Instructions to follow | Each line from the one containing "You are a GUI" to the end of the records should be copied exactly, and no other line.

(Entries taken from a collection)
-.-.-
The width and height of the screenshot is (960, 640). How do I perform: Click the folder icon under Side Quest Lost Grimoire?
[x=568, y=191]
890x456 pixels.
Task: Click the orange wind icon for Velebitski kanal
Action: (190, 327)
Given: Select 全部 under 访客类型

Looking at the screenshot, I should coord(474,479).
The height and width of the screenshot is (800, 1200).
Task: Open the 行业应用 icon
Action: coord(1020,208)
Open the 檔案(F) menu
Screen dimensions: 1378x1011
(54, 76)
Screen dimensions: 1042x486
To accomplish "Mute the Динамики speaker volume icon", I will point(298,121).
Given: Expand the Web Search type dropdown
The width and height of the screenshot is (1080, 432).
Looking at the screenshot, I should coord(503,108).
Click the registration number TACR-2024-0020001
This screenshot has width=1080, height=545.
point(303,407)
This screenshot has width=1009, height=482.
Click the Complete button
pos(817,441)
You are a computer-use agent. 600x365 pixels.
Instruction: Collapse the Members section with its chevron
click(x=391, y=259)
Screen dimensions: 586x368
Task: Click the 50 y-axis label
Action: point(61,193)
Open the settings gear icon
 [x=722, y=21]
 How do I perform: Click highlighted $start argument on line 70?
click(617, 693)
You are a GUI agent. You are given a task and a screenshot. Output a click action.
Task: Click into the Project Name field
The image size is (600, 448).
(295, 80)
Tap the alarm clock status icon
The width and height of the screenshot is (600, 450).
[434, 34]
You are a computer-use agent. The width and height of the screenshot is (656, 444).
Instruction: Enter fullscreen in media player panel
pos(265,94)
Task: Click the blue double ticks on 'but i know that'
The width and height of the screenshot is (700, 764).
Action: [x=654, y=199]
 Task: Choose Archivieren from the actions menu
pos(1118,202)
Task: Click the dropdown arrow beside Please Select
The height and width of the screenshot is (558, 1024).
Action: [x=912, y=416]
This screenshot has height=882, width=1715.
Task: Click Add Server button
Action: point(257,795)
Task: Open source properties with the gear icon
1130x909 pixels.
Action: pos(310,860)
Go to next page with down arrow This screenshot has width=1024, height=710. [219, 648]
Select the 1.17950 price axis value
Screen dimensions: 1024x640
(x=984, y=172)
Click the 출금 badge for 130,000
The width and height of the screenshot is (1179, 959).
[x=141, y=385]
-.-.-
Result for this exercise |
You are a GUI agent. You are given a task and a screenshot. Output a click action.
Task: Click into the Project Name field
The image size is (600, 448).
(295, 80)
Tap the alarm clock status icon
The width and height of the screenshot is (600, 450).
[434, 34]
You are a computer-use agent. The width and height of the screenshot is (656, 444).
Instruction: Enter fullscreen in media player panel
pos(265,94)
Task: Click the blue double ticks on 'but i know that'
The width and height of the screenshot is (700, 764).
Action: [x=654, y=199]
 Task: Choose Archivieren from the actions menu
pos(1118,202)
Task: Click the dropdown arrow beside Please Select
The height and width of the screenshot is (558, 1024).
Action: [x=912, y=416]
This screenshot has height=882, width=1715.
Task: Click Add Server button
Action: point(257,795)
Task: Open source properties with the gear icon
1130x909 pixels.
Action: pos(310,860)
Go to next page with down arrow This screenshot has width=1024, height=710. [219, 648]
Select the 1.17950 price axis value
Screen dimensions: 1024x640
(x=984, y=172)
Click the 출금 badge for 130,000
The width and height of the screenshot is (1179, 959).
[x=141, y=385]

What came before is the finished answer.